* **Your assignment**: Could you reproduce every record below exactly as written?
◇ ◇ ◇ ◇ ◇ ◇ ◇
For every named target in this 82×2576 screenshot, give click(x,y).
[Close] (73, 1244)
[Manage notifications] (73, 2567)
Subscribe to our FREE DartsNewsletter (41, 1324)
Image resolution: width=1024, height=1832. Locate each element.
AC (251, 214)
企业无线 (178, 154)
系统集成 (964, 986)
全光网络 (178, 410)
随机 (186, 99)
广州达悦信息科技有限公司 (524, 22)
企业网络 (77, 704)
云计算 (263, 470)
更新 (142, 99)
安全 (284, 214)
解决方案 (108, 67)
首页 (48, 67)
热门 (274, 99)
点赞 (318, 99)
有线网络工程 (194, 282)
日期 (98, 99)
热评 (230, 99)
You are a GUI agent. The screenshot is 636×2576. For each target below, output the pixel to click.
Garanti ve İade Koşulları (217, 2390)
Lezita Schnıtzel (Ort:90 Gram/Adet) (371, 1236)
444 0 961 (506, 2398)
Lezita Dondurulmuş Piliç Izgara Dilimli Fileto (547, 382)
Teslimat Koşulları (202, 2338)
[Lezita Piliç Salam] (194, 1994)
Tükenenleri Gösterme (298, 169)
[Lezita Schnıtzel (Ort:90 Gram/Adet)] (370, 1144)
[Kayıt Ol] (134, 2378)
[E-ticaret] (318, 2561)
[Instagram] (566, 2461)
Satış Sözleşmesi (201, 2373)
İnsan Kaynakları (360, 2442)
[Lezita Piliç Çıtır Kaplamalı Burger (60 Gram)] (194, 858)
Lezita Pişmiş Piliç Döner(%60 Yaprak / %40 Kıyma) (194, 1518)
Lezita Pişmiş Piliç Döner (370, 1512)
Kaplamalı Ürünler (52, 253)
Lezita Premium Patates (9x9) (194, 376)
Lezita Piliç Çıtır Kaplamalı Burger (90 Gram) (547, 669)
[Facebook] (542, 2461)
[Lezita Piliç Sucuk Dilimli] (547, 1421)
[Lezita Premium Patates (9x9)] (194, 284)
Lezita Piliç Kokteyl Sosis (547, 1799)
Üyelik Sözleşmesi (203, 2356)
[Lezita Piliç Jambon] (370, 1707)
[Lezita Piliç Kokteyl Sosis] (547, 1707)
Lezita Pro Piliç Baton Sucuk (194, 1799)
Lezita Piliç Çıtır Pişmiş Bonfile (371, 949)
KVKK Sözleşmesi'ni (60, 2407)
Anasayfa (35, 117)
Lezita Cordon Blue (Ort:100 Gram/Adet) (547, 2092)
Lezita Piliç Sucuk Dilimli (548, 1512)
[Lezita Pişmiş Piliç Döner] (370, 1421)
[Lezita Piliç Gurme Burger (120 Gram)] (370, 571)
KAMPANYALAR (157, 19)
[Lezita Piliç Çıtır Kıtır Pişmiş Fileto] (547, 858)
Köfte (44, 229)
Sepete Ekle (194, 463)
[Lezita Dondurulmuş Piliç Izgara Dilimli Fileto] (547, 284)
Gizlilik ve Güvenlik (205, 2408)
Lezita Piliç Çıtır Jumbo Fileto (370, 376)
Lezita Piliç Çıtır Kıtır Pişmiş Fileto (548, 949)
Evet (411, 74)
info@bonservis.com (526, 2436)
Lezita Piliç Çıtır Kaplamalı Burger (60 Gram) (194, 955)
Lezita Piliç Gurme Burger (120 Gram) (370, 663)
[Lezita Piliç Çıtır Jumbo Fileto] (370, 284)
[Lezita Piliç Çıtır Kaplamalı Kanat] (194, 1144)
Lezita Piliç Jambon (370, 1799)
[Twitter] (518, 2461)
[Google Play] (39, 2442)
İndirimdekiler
◇ ◇ ◇ ◇ ◇ ◇ ◇
* **Response area**:
For every named target in this 82×2576 screenshot, give click(x,y).
[Close] (73, 1244)
[Manage notifications] (73, 2567)
Subscribe to our FREE DartsNewsletter (41, 1324)
Image resolution: width=1024, height=1832. Locate each element.
AC (251, 214)
企业无线 (178, 154)
系统集成 (964, 986)
全光网络 (178, 410)
随机 (186, 99)
广州达悦信息科技有限公司 (524, 22)
企业网络 (77, 704)
云计算 (263, 470)
更新 (142, 99)
安全 (284, 214)
解决方案 (108, 67)
首页 (48, 67)
热门 (274, 99)
点赞 (318, 99)
有线网络工程 (194, 282)
日期 (98, 99)
热评 (230, 99)
You are a GUI agent. The screenshot is 636×2576. For each target below, output the pixel to click.
Garanti ve İade Koşulları (217, 2390)
Lezita Schnıtzel (Ort:90 Gram/Adet) (371, 1236)
444 0 961 (506, 2398)
Lezita Dondurulmuş Piliç Izgara Dilimli Fileto (547, 382)
Teslimat Koşulları (202, 2338)
[Lezita Piliç Salam] (194, 1994)
Tükenenleri Gösterme (298, 169)
[Lezita Schnıtzel (Ort:90 Gram/Adet)] (370, 1144)
[Kayıt Ol] (134, 2378)
[E-ticaret] (318, 2561)
[Instagram] (566, 2461)
Satış Sözleşmesi (201, 2373)
İnsan Kaynakları (360, 2442)
[Lezita Piliç Çıtır Kaplamalı Burger (60 Gram)] (194, 858)
Lezita Pişmiş Piliç Döner(%60 Yaprak / %40 Kıyma) (194, 1518)
Lezita Pişmiş Piliç Döner (370, 1512)
Kaplamalı Ürünler (52, 253)
Lezita Premium Patates (9x9) (194, 376)
Lezita Piliç Çıtır Kaplamalı Burger (90 Gram) (547, 669)
[Facebook] (542, 2461)
[Lezita Piliç Sucuk Dilimli] (547, 1421)
[Lezita Premium Patates (9x9)] (194, 284)
Lezita Piliç Kokteyl Sosis (547, 1799)
Üyelik Sözleşmesi (203, 2356)
[Lezita Piliç Jambon] (370, 1707)
[Lezita Piliç Kokteyl Sosis] (547, 1707)
Lezita Pro Piliç Baton Sucuk (194, 1799)
Lezita Piliç Çıtır Pişmiş Bonfile (371, 949)
KVKK Sözleşmesi'ni (60, 2407)
Anasayfa (35, 117)
Lezita Cordon Blue (Ort:100 Gram/Adet) (547, 2092)
Lezita Piliç Sucuk Dilimli (548, 1512)
[Lezita Pişmiş Piliç Döner] (370, 1421)
[Lezita Piliç Gurme Burger (120 Gram)] (370, 571)
KAMPANYALAR (157, 19)
[Lezita Piliç Çıtır Kıtır Pişmiş Fileto] (547, 858)
Köfte (44, 229)
Sepete Ekle (194, 463)
[Lezita Dondurulmuş Piliç Izgara Dilimli Fileto] (547, 284)
Gizlilik ve Güvenlik (205, 2408)
Lezita Piliç Çıtır Jumbo Fileto (370, 376)
Lezita Piliç Çıtır Kıtır Pişmiş Fileto (548, 949)
Evet (411, 74)
info@bonservis.com (526, 2436)
Lezita Piliç Çıtır Kaplamalı Burger (60 Gram) (194, 955)
Lezita Piliç Gurme Burger (120 Gram) (370, 663)
[Lezita Piliç Çıtır Jumbo Fileto] (370, 284)
[Lezita Piliç Çıtır Kaplamalı Kanat] (194, 1144)
Lezita Piliç Jambon (370, 1799)
[Twitter] (518, 2461)
[Google Play] (39, 2442)
İndirimdekiler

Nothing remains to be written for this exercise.